Les mages, eux, regagnèrent leur pays par un autre chemin. Cette phrase apparemment technique peut avoir une signification profonde, car quand on a rencontré Jésus, toute notre vie peut prendre une autre direction.

L’Épiphanie est la fête de l’entrée des nations non-croyantes (païennes) dans la communauté des croyants, par l’annonce de l’Évangile. Tous les peuples sont invités à entrer dans la grande famille de l’Église. Les rois mages sont les premiers “étrangers” à croire en Jésus-Christ, et une très ancienne tradition rapporte qu’ils furent baptisés très vite après l’Ascension, par les Apôtres eux-mêmes. Saint Grégoire de Nazianze fait aussi sur eux cette remarque fort intéressante, reprise par la récente encyclique de Benoît XVI, que le moment où les mages, guidés par l’étoile, adorèrent le nouveau roi, le Christ, marque la fin de l’astrologie, parce que désormais les étoiles tournaient selon l’orbite déterminée par le Christ (Spe Salvi, §5).

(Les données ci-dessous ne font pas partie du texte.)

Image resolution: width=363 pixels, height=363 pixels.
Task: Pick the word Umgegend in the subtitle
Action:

L’événement fondamental de ces rois mages, leur venue aux pieds du Christ, est une pierre milliaire dans l’Église en Orient, ce qui explique pourquoi nos frères orientaux, catholiques et orthodoxes, célèbrent Noël en ce jour, plutôt que le 25 décembre. Des familles chrétiennes de nos régions font d’ailleurs cette distinction, de célébrer Noël (religieusement) le 25 décembre, et d’offrir leurs cadeaux aux enfants le 6 janvier. Idée judicieuse, qui permet d’expliquer plus adéquatement l’origine de ces cadeaux qu’on offre, comme les Mages offrirent des cadeaux à l’Enfant-Dieu nouveau-né. 

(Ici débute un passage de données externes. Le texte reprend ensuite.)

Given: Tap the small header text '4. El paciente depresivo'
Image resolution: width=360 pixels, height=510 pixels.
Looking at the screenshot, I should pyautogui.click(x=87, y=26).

Quand les traditions deviennent purement folkloriques, elles n’ont plus de sens. On “fait les fêtes” au moment de Noël, sans plus aucune référence au contenu historique de Noël ; Noël, c’est la naissance, et saint Léon nous dit que la naissance de la Tête, c’est la naissance du Corps (de l’Église). On ne parle pas du Sauveur, et tous les lampions qu’on allume partout à grands frais ne signifient pas grand-chose dans notre société dangereusement laïque. C’est même à se demander pourquoi on continue de souhaiter de “Joyeuses Fêtes”, sans trop se poser la question : En réalité, fêtes de quoi ?

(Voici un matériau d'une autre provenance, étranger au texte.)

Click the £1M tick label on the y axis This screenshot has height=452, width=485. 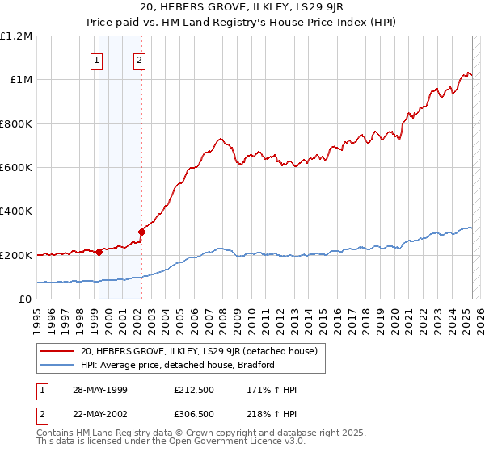point(21,80)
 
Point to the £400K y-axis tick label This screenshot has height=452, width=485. point(17,211)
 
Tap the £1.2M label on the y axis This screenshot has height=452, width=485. point(17,36)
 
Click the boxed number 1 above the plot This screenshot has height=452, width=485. point(97,59)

Il ne manquera pas une association, pas un club, pas une famille, où l’on ne “tirera les rois”, dans la mesure où la fève cachée dans la galette représentera encore un roi… ou une reine ; mais quand la fève est une figurine quelconque… 

Fêtons chrétiennement l’Épiphanie, le jour où les païens ont reçu la “manifestation” de Dieu – c’est le sens du mot grec epiphania. Unissons notre prière à celle de nos frères en Orient, pour que d’une seule voix et d’un seul mouvement nous venions ensemble nous prosterner devant le Roi des Juifs qui vient de naître.